De wrakingskamer heeft geconcludeerd dat het verzoek van verzoeker niet voldoet aan deze eisen, omdat het verzoek niet specifiek gericht is op de persoon van een behandelend rechter, en bovendien was op dat moment nog niet bekend wie de behandelend rechter was in de civiele zaak. Hierdoor is het verzoek niet-ontvankelijk verklaard. De wrakingskamer heeft ook opgemerkt dat er geen reden was voor een mondelinge behandeling van het verzoek, aangezien het verzoek niet aan de wettelijke vereisten voldeed. De beslissing is openbaar uitgesproken en er staat geen rechtsmiddel open tegen deze uitspraak.

Uitspraak

beslissing

RECHTBANK OOST-BRABANT

Wrakingskamer
zaaknummer: WR 23/018
Beslissing van 28 juli 2023
van de meervoudige wrakingskamer van de rechtbank op het verzoek van
[verzoeker]
wonende te [woonplaats]
hierna te noemen: verzoeker.

1.Het procesverloop

1.1.
Verzoeker is gedaagde in de zaak met zaaknummer 10592926 CV EXPL 23-2972. In deze zaak gaat het om een vordering van [naam] N.V. op verzoeker.
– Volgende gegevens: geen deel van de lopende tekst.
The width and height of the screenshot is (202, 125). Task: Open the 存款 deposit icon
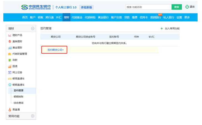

Op 19 juni 2023 heeft [naam] N.V. verzoeker gedagvaard. Tegen deze vordering heeft verzoeker verweer gevoerd.
1.2.
Bij brief van 12 juli 2023 heeft verzoeker een wrakingsverzoek ingediend. Verzoeker heeft in zijn verzoek aangegeven dat hij de rechter, de griffier, de officier van justitie, de rechtbank, de rechtspraak, het Constitutionele Hof van Sint Maarten en omliggende eilanden dan wel gebieden wraakt.

2.De beoordeling

2.1
Artikel 36 van het Wetboek van Burgerlijke Rechtsvordering (Rv) bepaalt dat elk van de rechters die een zaak behandelen, op verzoek van een partij kan worden gewraakt op grond van feiten of omstandigheden waardoor de rechterlijke onpartijdigheid schade zou kunnen lijden. Hieruit volgt dat een wrakingsverzoek feiten en omstandigheden moet bevatten die specifiek betrekking hebben op de persoon van één of meer bij de zaak betrokken rechters.
2.2.
De wrakingskamer kan het wrakingsverzoek zonder behandeling ter zitting aanstonds ongegrond of niet-ontvankelijk verklaren indien het wrakingsverzoek geen betrekking heeft op de met de behandeling van de zaak belaste rechter of is gericht tegen het hele college (artikel 5, tweede lid, aanhef en onder e, van het wrakingsprotocol van de rechtbank Oost-Brabant).
2.3.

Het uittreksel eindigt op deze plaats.